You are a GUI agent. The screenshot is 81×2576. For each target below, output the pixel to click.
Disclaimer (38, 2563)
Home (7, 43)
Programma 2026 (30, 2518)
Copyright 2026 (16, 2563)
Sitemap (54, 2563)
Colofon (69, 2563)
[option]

+++

All the records above must be transcribed without a single change to any word.

You are a GUI agent. The screenshot is 81×2576. For each target below, output the pixel to click.
Disclaimer (38, 2563)
Home (7, 43)
Programma 2026 (30, 2518)
Copyright 2026 (16, 2563)
Sitemap (54, 2563)
Colofon (69, 2563)
[option]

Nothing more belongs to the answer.